[[ Material to process open ]]
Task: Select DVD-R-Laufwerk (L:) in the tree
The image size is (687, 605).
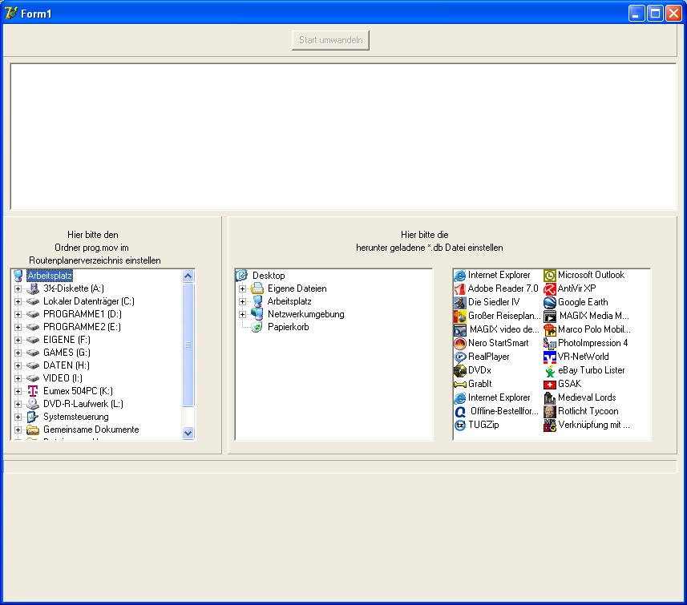Action: coord(83,404)
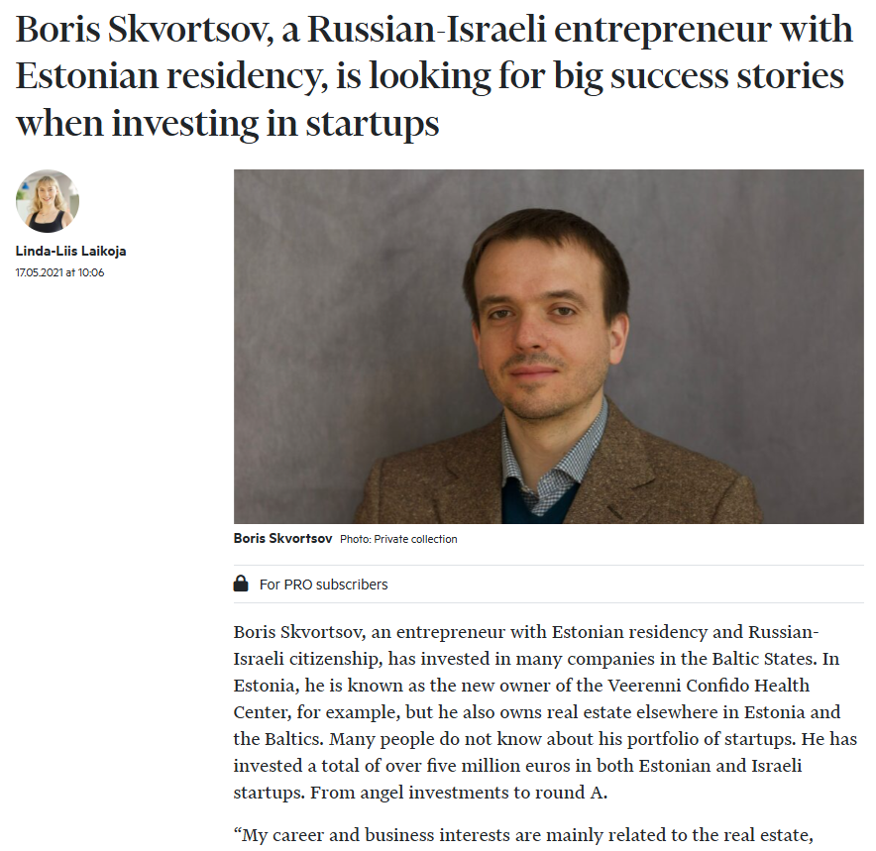Click 'From angel investments to round A' sentence
Image resolution: width=876 pixels, height=851 pixels.
tap(458, 793)
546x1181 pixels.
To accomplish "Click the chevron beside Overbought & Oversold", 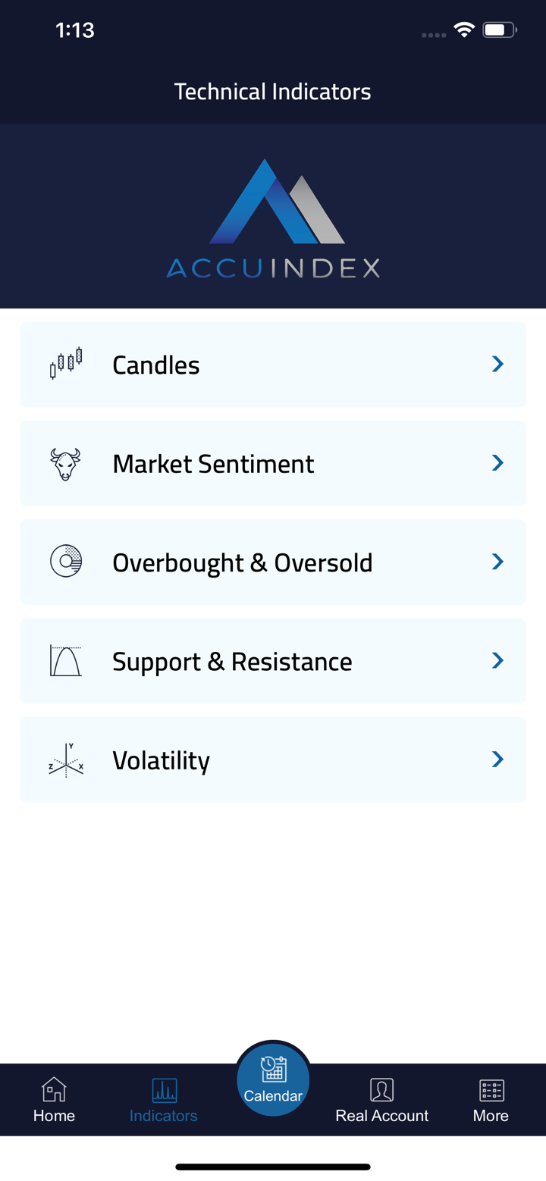I will tap(497, 562).
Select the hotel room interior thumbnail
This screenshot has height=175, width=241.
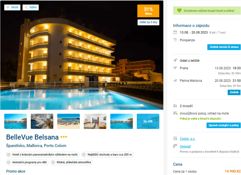pyautogui.click(x=95, y=121)
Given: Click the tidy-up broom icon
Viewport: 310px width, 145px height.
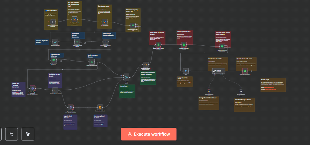Looking at the screenshot, I should [28, 134].
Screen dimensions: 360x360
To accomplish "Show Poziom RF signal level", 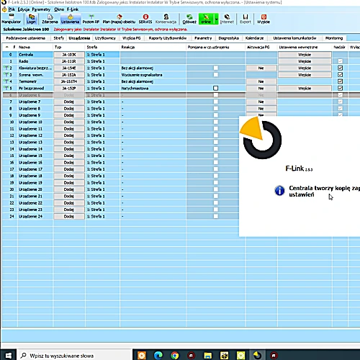I will pyautogui.click(x=91, y=19).
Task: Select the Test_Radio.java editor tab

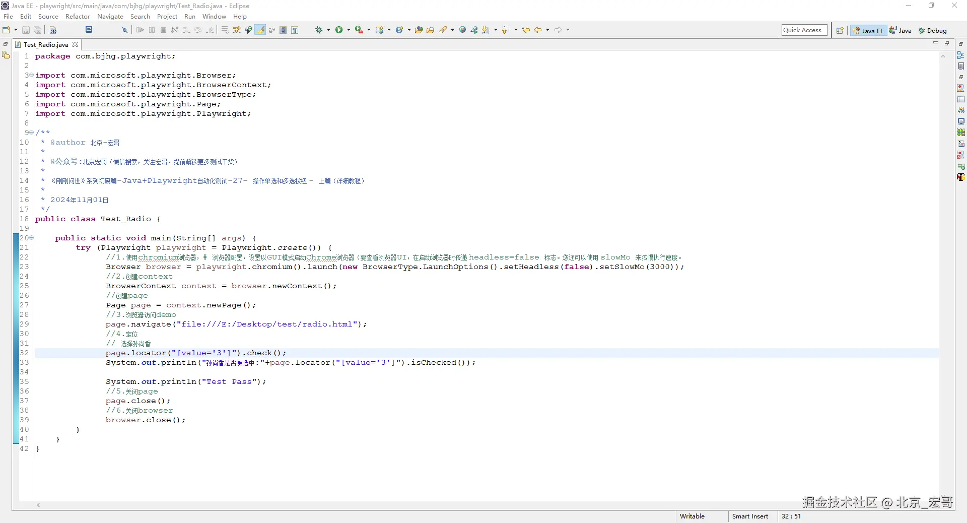Action: pos(45,45)
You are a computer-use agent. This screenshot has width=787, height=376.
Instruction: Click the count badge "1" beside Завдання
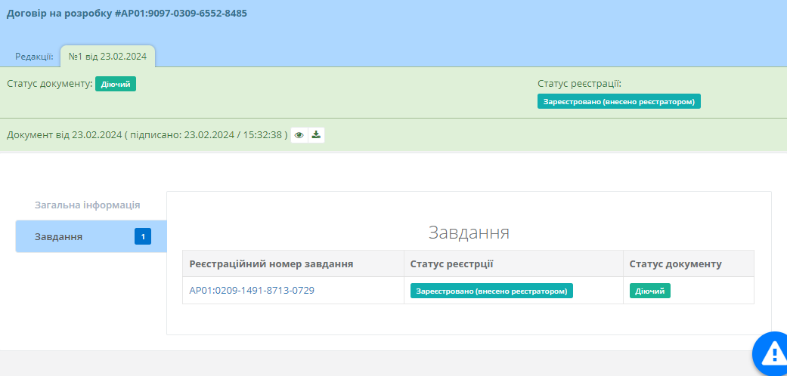(143, 237)
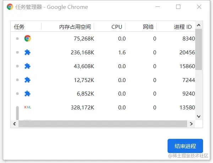Image resolution: width=213 pixels, height=163 pixels.
Task: Select the row with process ID 8340
Action: tap(103, 39)
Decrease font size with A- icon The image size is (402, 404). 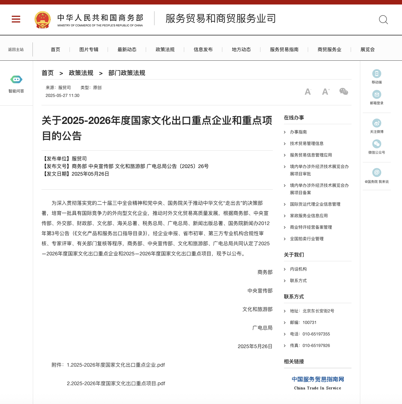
[[ Material to process closed ]]
▶ Instructions to follow
From the line that holds "Instruction: Click the" down to the last line of the material above, every line is to be copied exactly, both ends included; pictures are to be omitted.

▶ Result of this task
Instruction: Click the count badge "1" beside Завдання
(143, 237)
Image resolution: width=213 pixels, height=163 pixels.
Task: Select the row with process ID 8340
Action: tap(103, 39)
Decrease font size with A- icon The image size is (402, 404). 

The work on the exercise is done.